On average, Wisconsin residents pay $4 for 1,000 gallons of tap water; 10,990 of the 11,444 systems, or 96 percent, did not have a single drinking water sample that exceeded health-based standards for monitored contaminants. That equals 96 percent of the systems, and compares to the national performance goal of 95 percent.

"Water utilities, laboratory staff, state staff, water associations, and others deserve our recognition and appreciation for maintaining a strong performance despite shrinking budgets and increasing regulations," says Jill Jonas, who leads the DNR drinking water and groundwater program.

However, Jonas cautioned that emerging concerns with viruses in drinking water and contaminants such as chromium 6 coupled with an increasing need to replace aging infrastructure limit the ability of many smaller utilities to improve the quality of their drinking water.

DNR submitted "Safe Water on Tap: 2010 Annual Drinking Water Report" (pdf) to the U.S. Environmental Protection Agency to meet requirements under the Safe Drinking Water Act.

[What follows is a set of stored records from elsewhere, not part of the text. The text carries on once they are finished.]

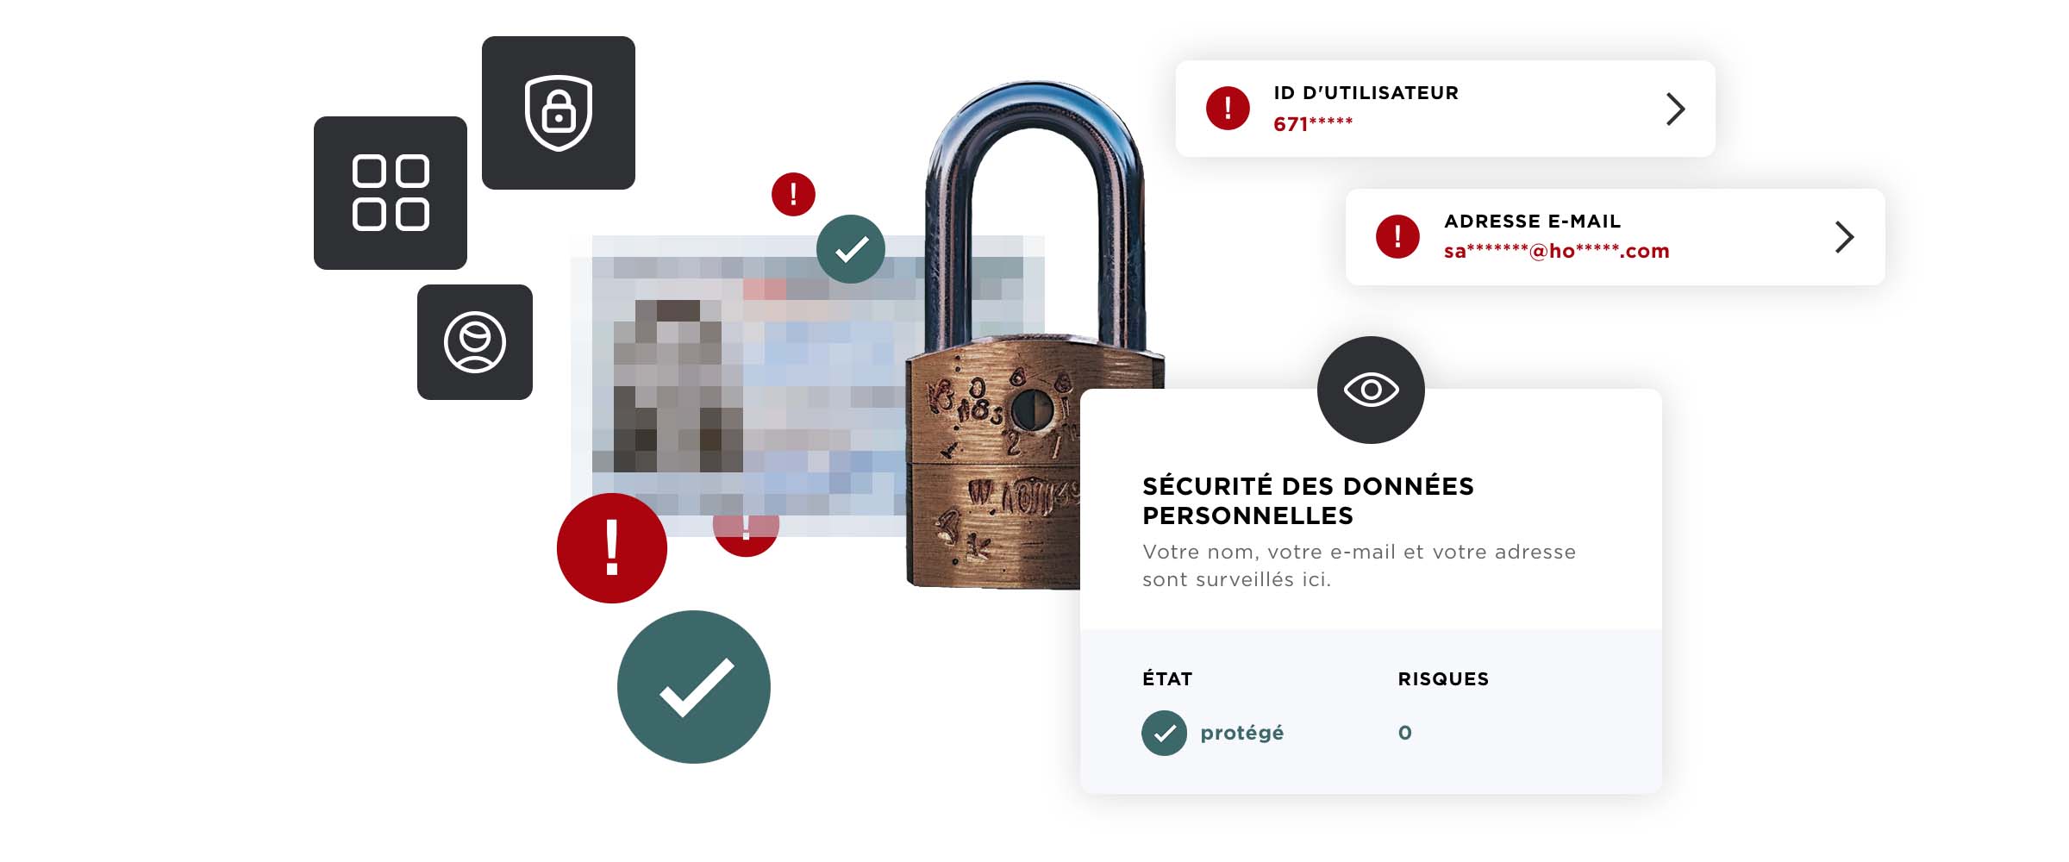The height and width of the screenshot is (862, 2069).
Task: Click the masked user ID 671*****
Action: point(1313,124)
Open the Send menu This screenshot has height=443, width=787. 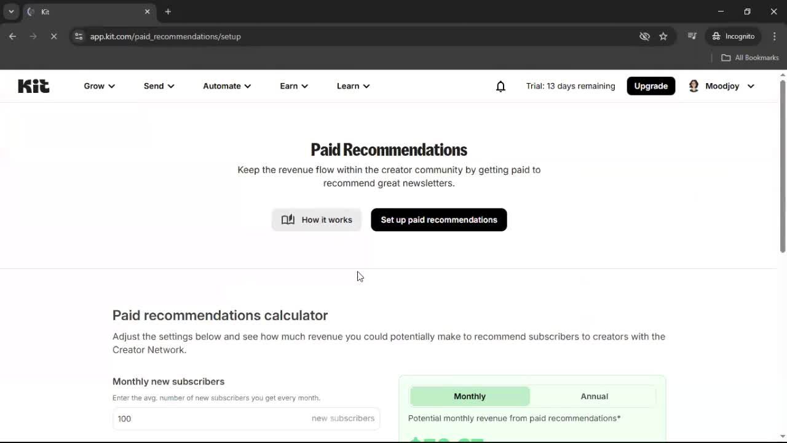click(158, 86)
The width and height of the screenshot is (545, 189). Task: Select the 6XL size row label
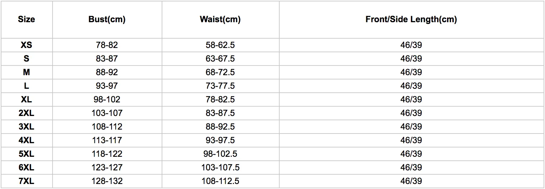(26, 168)
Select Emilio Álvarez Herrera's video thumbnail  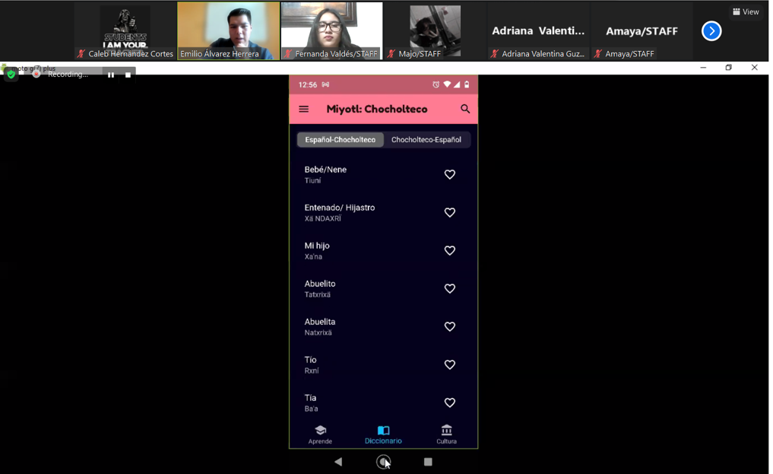229,30
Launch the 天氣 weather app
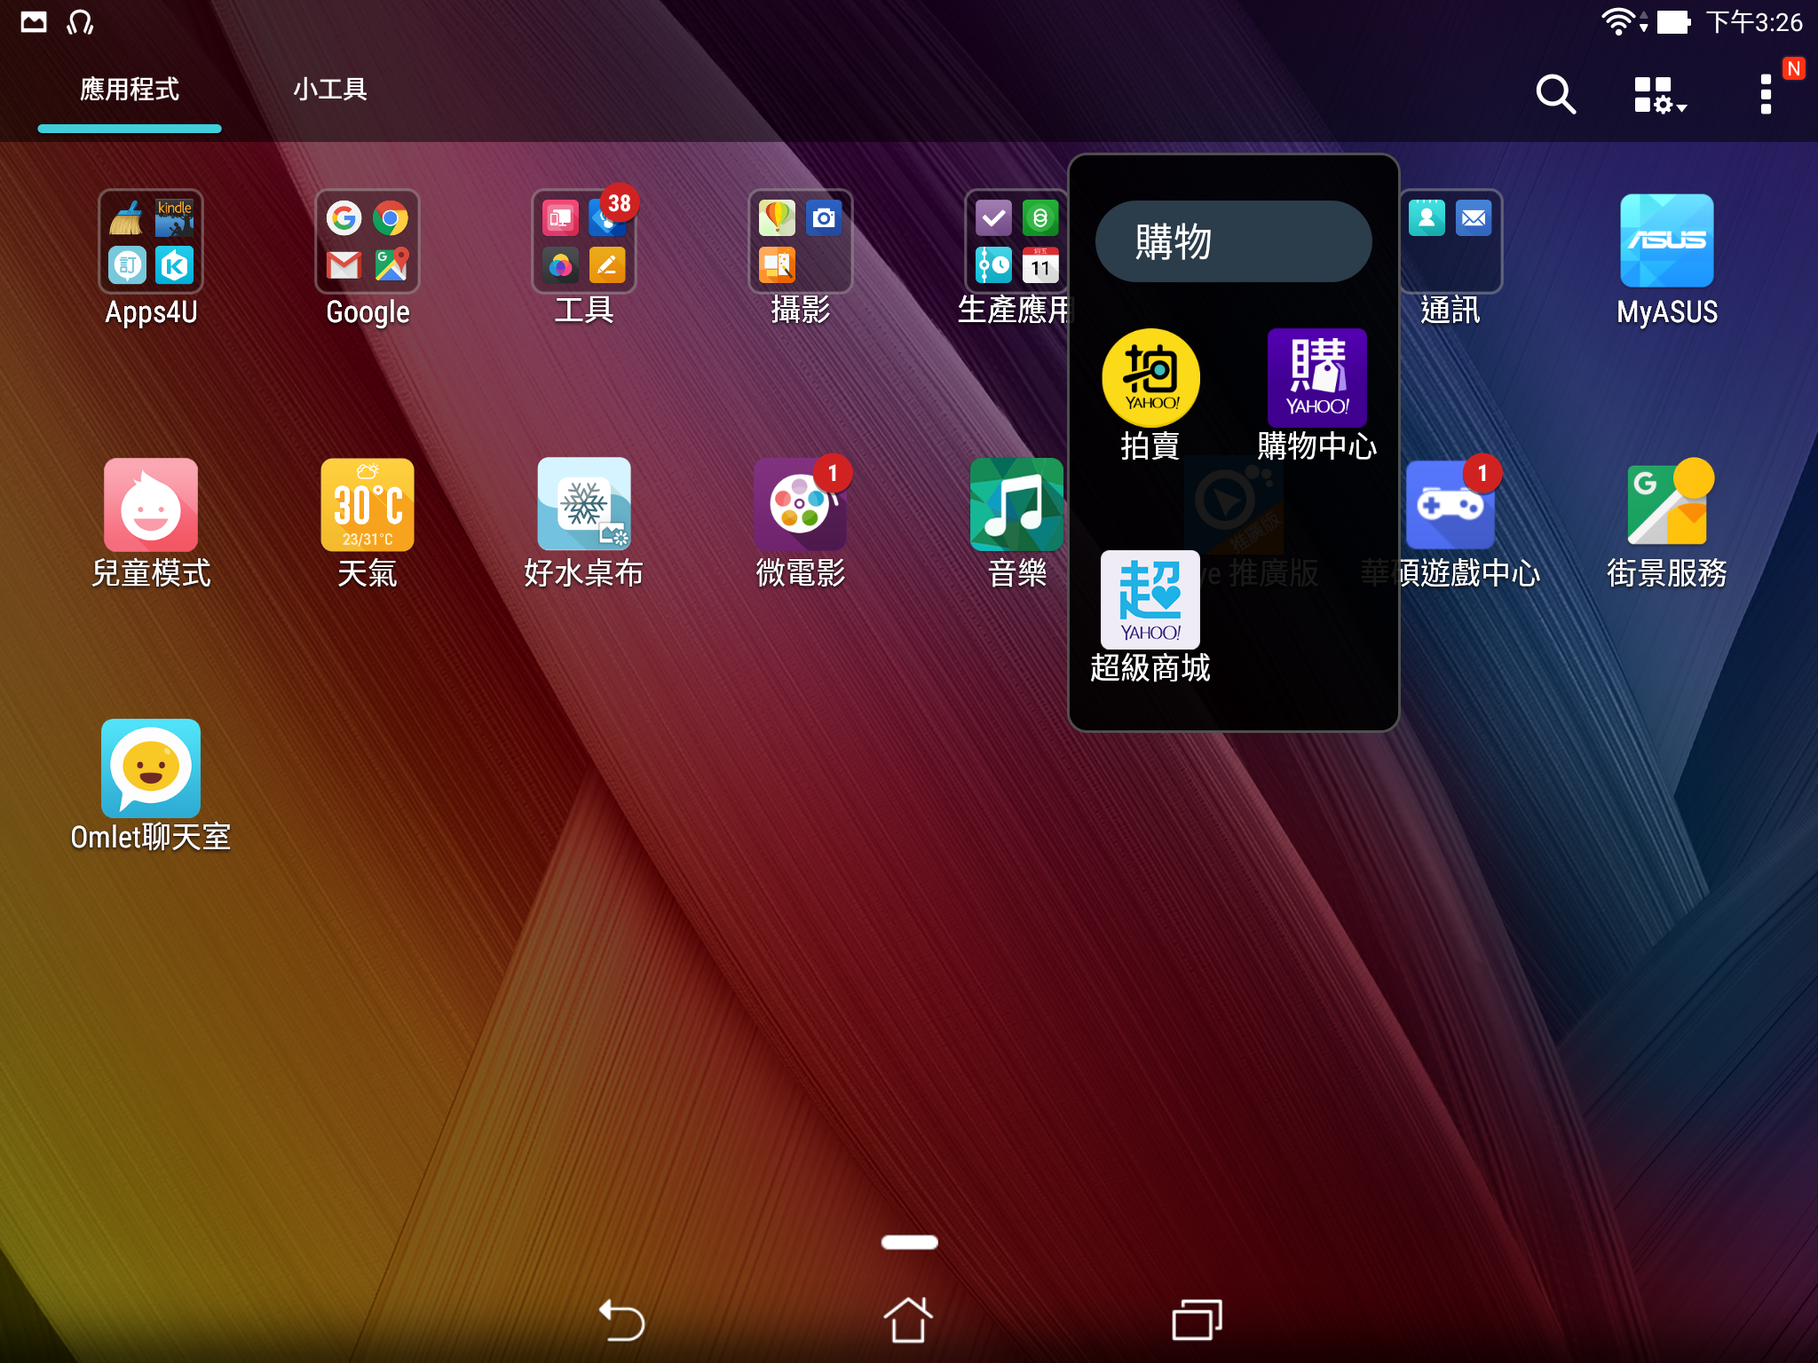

The report summarizes Wisconsin's public water systems' performance as a whole between Jan. 1, 2010 and Dec. 31, 2010, according to Jonas.

Wisconsin has more public water systems than any other state but Michigan, ranging from utilities serving the state's largest communities, to churches, restaurants and taverns. About 4.9 million of Wisconsin's 5.6 million residents get their drinking water from community public water systems while the rest tap private wells.

Of the 4 percent of Wisconsin public water systems reporting at least one violation of health-based standards, their elevated contaminant levels did not mean that people who drank the water got sick. However, bacterial contamination remained the top concern: 399 systems, or 3.5 percent, had violations, potentially exposing at one time or another an estimated 165,696 Wisconsinites to contaminants that can cause sudden illness.

The second most common violation was elevated levels of arsenic, with 15 systems with violations, followed by nitrate with 13 systems reporting violations. Arsenic can be a naturally occurring contaminant stemming from Wisconsin's geology or can be caused by runoff. Nitrate is a pollutant largely from fertilizer application.

The report details the efforts made by water utilities themselves, laboratories, DNR staff and water associations to help public water systems serve safe drinking water. Those efforts include reviewing hundreds of thousands of water sample results, inspecting all municipal systems to short-circuit problems, providing training, reviewing construction plans for new water systems and improvements to existing facilities, and providing more than $18 million in low-interest loans to 14 communities to complete those construction and improvement projects. Among those communities receiving loans were Oak Creek, Chippewa Falls, Altoona, Reedsburg and Stoughton.

"Wisconsin public water systems provide a great value," Jonas says. "But we're going to have to remain diligent over coming years to make sure that limited resources are focused more and more on preventing contamination because it's the least expensive way of protecting everyone's drinking water."